▶ **ПОРЯДОК ВЫПОЛНЕНИЯ**
Продолжите текст о кинорежиссере Ростоцком, начав сразу после его последнего предложения.

▶ **ФРАГМЕНТ ТЕКСТА**
________________________
Эта требовательная дружба, продлившаяся до конца жизни Эйзенштейна, очень много значила в судьбе будущего режиссера. Интерес к мировой и русской художественной культуре вкупе с суровым жизненным опытом рано сформировали его личность, общественные взгляды, художественные пристрастия. К моменту окончания Ростоцким ВГИКа руководитель мастерской Григорий Козинцев считал, что молодому режиссеру сразу можно доверить большую картину, не маринуя его на обязательных в те времена документальных и научно-популярных лентах.

Но, несмотря на столь лестную характеристику, путь Ростоцкого в большое кино оказался далеко не простым и совсем не легким. Его дипломную картину «Пути-дороги» положили на полку, она вышла только после ХХ съезда КПСС. Его картину «Дело было в Пенькове» посчитали клеветой на колхозный строй и первоначально напечатали унизительным тиражом в 10 пробных копий. Его фильм «Доживем до понедельника» пытались остановить еще на стадии замысла и съемок, а затем предложили внести около 30 (!) поправок. Картину «Белый Бим Черное ухо» ему не разрешали снимать три года. Наконец, его последний фильм «Из жизни Федора Кузькина» по прозе Бориса Можаева был снят в 1989 году, когда кинопрокат уже безнадежно рухнул, а кинотеатры были превращены в мебельные салоны…

Но эти и другие его картины с боями прорывались к зрителю. То благодаря заступничеству Хрущева, как было с лентой «Пути-дороги», то благодаря его собственному бойцовскому характеру, то благодаря зрителям, которые валом валили на его фильмы, заставляя прокатчиков в срочном порядке допечатывать копии. Человек высочайшей культуры, Ростоцкий был начисто лишен снобистского желания снимать кино для «посвященных», он хотел быть услышанным и понятым как можно большим количеством людей. Не случайно его картины «Доживем до понедельника», «А зори здесь тихие», «Белый Бим Черное ухо» были признаны читателями массового киножурнала «Советский экран» лучшими фильмами года.

Несмотря на постоянные бои с киночиновниками, Ростоцкий никогда не испытывал соблазна податься в диссиденты. Но не был он и ловким царедворцем, кинематографическим генералом, как его пытались представить некоторые коллеги, уязвленные обилием наград и званий, которых он был удостоен (вполне заслуженно) за свое творчество. Нет, Ростоцкий был цельным, последовательным художником, который своими фильмами, неизменно пронизанными гражданской болью, как мог, как умел, боролся с несовершенством советской системы. Он искренне верил, что ее можно улучшить, сделать гуманнее и справедливее. Поэтому крушение СССР воспринял как личную драму.
________________________
▶ **ИСХОДНЫЕ ДАННЫЕ**
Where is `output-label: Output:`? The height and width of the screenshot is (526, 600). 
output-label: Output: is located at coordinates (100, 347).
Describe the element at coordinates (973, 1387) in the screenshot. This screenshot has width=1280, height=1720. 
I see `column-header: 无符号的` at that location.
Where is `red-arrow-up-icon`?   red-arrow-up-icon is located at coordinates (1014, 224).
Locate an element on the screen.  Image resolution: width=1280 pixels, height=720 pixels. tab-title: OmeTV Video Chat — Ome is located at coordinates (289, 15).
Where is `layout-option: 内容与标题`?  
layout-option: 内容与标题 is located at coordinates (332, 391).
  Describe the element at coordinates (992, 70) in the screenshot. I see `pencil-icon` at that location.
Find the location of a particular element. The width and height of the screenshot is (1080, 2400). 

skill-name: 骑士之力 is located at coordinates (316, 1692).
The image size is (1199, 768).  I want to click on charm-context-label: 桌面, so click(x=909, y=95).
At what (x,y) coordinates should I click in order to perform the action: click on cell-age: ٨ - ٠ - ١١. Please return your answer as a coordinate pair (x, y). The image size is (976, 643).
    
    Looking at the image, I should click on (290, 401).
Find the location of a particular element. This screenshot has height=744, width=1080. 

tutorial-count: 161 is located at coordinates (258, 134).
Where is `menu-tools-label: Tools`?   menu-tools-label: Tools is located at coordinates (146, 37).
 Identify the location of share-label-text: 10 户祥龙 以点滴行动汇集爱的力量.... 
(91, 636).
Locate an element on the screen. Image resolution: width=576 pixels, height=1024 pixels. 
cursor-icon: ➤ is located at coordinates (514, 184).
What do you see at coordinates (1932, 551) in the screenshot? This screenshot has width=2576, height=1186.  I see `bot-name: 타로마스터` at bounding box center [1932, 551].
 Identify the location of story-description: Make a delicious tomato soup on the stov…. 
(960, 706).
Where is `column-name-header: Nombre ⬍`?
________________________
▶ **ПОЛЕ ДЛЯ ОТВЕТА**
Последние 10 лет жизни Ростоцкий ничего не снимал. Жил на пенсию ветерана войны. Переехал в маленький городок Высоцк под Выборгом, принимал здесь на скромной дачке своего многолетнего сподвижника и друга Вячеслава Тихонова, ловил в Финском заливе рыбу. В шутку говорил мне, что это его истинное призвание. Как-то на фестивале архивного кино в Белых Столбах я спросил его, почему он больше не снимает фильмы.

- Да не вписываюсь я в нынешнее жестокое время и в нынешнее жестокосердное кино, - махнув рукой, с горечью ответил он. И ушел, прихрамывая на больную ногу, в глубину заснеженной березовой аллеи.

Это был последний наш разговор. Буквально через год его не стало. Ростоцкий ехал со своей дачи на открытие Выборгского фестиваля «Окно в Европу», который он возглавлял в качестве президента. По пути внезапно почувствовал резкую боль в груди. Станислав Иосифович успел остановить машину, заглушить двигатель. Сидевшая рядом жена, актриса Нина Меньшикова, метнулась к телефону, вызвала «скорую». Бригада врачей приехала быстро, но сделать уже ничего не смогла…

Он умер, как умирают, наверное, только святые, безгрешные люди – не в больничной палате после мучительной болезни, а - сгорел на ветру жизни, которую он так любил, понимал и воспевал в своих замечательных фильмах.